İŞLETME VARLIKLARINA İLİŞKİN

DEĞERLEME VE DÖNEM SONU İŞLEMLERİ

 

 

I- HAZIR DEĞERLER

Hazır değerler işletme varlıklarının en likit olanlarıdır. Bu varlıkların en önemli özelliği herhangi bir değer kaybına uğramaksızın her an nakde çevrilebilme imkanlarının bulunmasıdır. Bu grup içinde ağıdaki varlıklar yer alır;

§ Nakitler

§ Çekler

§ Bankalarda Bulunan Değerler

§ Diğer Hazır Değerler

Menkul kıymetler her an nakde çevrilebilme özelliği taşısalar dahi bu grup içinde yer almaz.

Hazır değerlerin envanter ve değerlemesi aşağıdaki esaslara göre yapılır. Açıklamalar yukarıda yer alan gruplamaya göre yapılacaktır.

A- NAKİTLER

1- Nakit Paralar

İşletme nakitlerinin dönem sonu değerlemesinde öncelikle fiili envanter yapılır. Fiili envanter kaydi envanterle farklılık gösterirse gerekli düzeltme kaydı yapılarak kaydi envanter sonuçları fiili envanter seviyesine getirilir. Düzeltme esnasında; farklılığın nedeni tespit edilmişse ilgili hesaplara kayıt yapılır, farklılığın nedeni henüz tespit edilememişse sayım ve tesellüm fazlaları hesabı (397) veya sayım ve tesellüm noksanlıkları (197) hesabı kullanılır. Kasa sayım noksanı, giderleştirmeye ilişkin başka bir veri olmadan doğrudan gider ve maliyet olarak dikkate alınamaz.

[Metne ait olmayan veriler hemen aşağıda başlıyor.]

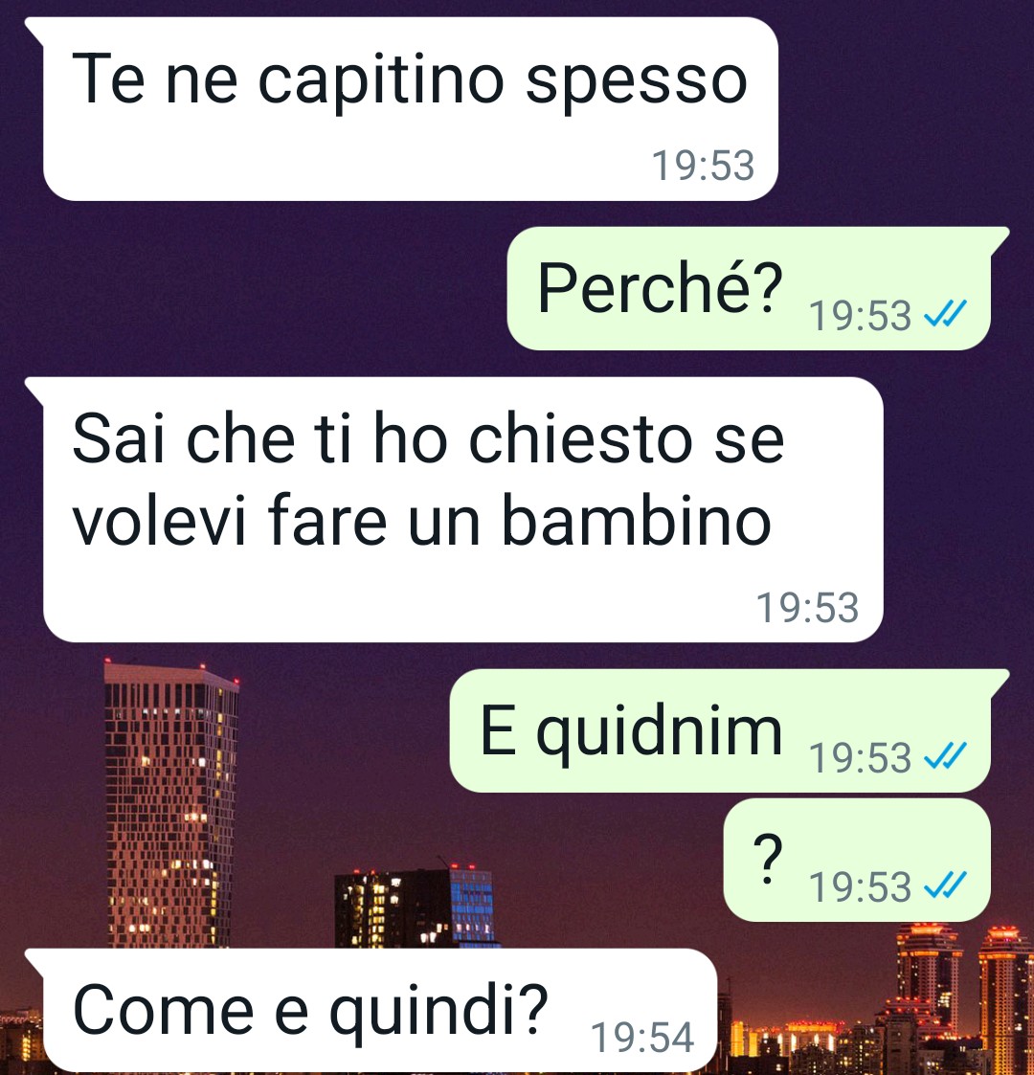Tap the 19:53 timestamp under "Te ne capitino spesso"

(703, 166)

Örneğin; bir işletmede dönem sonu envanterinde kasa noksanı çıkmışsa ve noksanlığın kasa mutemedinin zimmetine para geçirmesinden kaynaklandığı tespit edilmişse kasa mutemedi noksanlık kadar işletmeye borçlandırılır karşılığında kasadan çıkış yapılır, noksanlığın nedeni tespit edilememişse noksanlık 197 no.lu hesaba kaydedilir.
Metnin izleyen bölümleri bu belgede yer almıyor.